## [Extracted text]
----

Principal Carol Osbrink, on her first day on the job, said the
school will wait until police are done before taking any
disciplinary action.
Osbrink said the two male Marina students told police they found
the gum and didn't know it had LSD in it.
"They're denying everything," she said.
Parents of the girls were outraged.
"The implications are very horrific for me as a parent," said
Rosemary Moreno, whose daughter Laura Maddalena, 17, had a minor
reaction to the gum.
Moreno said, "But how much are you supposed to protect them? How
many things are you supposed to be frightened of?
"You can't warn them against everything," she said. "You think
they're safe at drill-team practice -- and from Bazooka, of all
things."
Amy Vermeeren, 17, said her trip lasted from about 11 p.m. to
about 4 a.m.
"I started seeing shapes and 3-D images in my bedroom," she
said. "We have these Christmas lights up on our house and the
reflection of the lights goes through my shutters and makes a
pattern. They were moving around and were three-dimensional. ... I
felt tingly and giggly and wide awake."
Salinardi, who was in a coma for two days in April after her car
was hit by a drunken driver, said she feared her brain injury had
returned with a vengeance.
"I saw Transformers and, like, ghosts from the haunted mansion
at Disneyland," she said.
"I tried to blink my eyes, but the more I blinked, the more
ghosts I saw. They started coming towards me and then I'm, `Mom!
Mom! Oh my God, I'm seeing things! I don't want to go to a mental
institution!'
"And she said, `Angela, you're not going to.' "
Alisyn Case, 17, the drill-team captain, said four boys walked
in while the team was learning steps from coach Amy Snell.
After talking to some of the girls, the boys gave Snell a
handful of gum, then took some back, then left.
"I just thought nothing of it," Snell said Thursday, "and
honestly I just wanted to get on with practice, so I put it on the
floor."
Practice ended a half-hour later, and all the girls left except
the team's leaders, who sat down with Snell to talk about uniforms
and plans for the coming months.

----

## [Collected data]
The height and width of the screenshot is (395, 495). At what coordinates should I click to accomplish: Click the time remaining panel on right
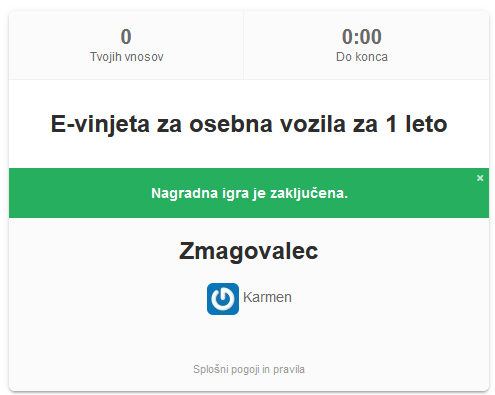pos(366,45)
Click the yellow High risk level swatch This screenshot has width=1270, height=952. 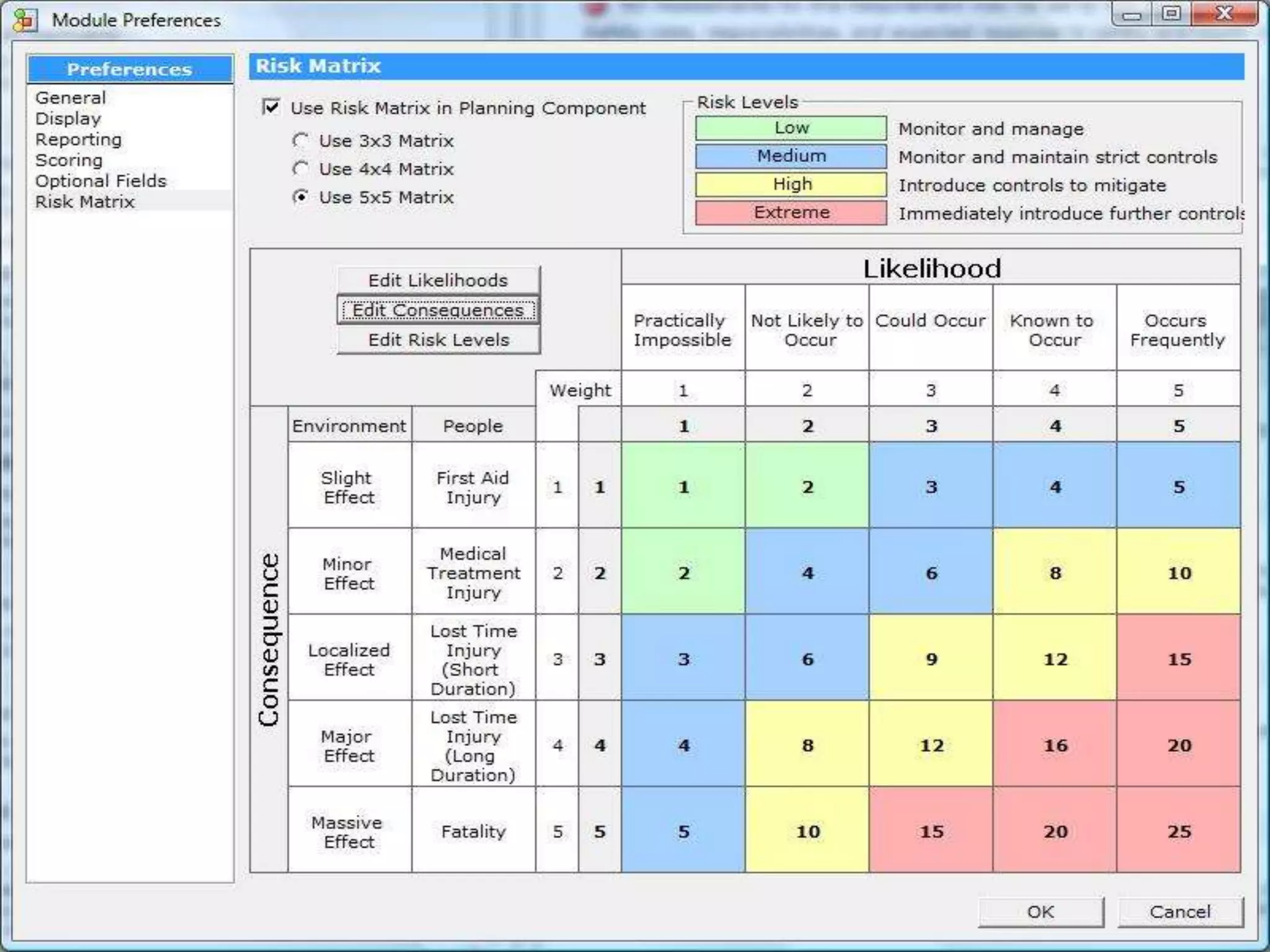791,184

----

## [What you will do]
1/ In the news article, why did coach Amy Snell put the gum the boys handed her on the floor? Answer in one to three sentences.
2/ According to the news article, between what hours did Amy Vermeeren's trip last?
3/ Pick up the news article about the drill team and the gum after its last sentence, and carry it on.

## [Written responses]
1/ Snell put the gum on the floor because she thought nothing of it and wanted to get on with practice.

2/ It lasted from about 11 p.m. to about 4 a.m.

3/
Snell spotted the gum she had left on the floor. There were six
pieces.
"I said, `Hey, you guys, I'm not going to have this, do you want
it?' and they said `Yeah.' It looked fine. I had no idea."
Four girls had one piece each; Vermeeren had two.
"It's just kind of a sad thing that you're not even safe being
on a dance team on your own campus," Snell said.
"I'm just concerned that anyone would do this to innocent
people," Case said.
Suzanne Costanzo said her daughter and the others shouldn't have
eaten the gum. "How many times have we told our kids not to take
candy or gum from strangers?" she asked.
Moreno said the lesson should be clear.
"Everybody should just not accept anything from anybody they
don't know," Moreno said. "I want others to be very aware of that."
(SIDEBAR)
What is LSD?
LSD, or lysergic acid diethylamide, is made from ergot, a fungus
that grows on rye and wheat, and was discovered by a Swiss chemist
51 years ago. A liquid, it is usually ingested by eating paper or
sugar cubes that have been treated with it. Although popularized in
the 1960s by Timothy Leary and others as a mind-expanding
hallucinogen, the drug has been known to lead to flashbacks and has
been connected to some deaths. Also known as "acid," LSD can
distort thinking and feeling and create auditory, visual and
olfactory hallucinations.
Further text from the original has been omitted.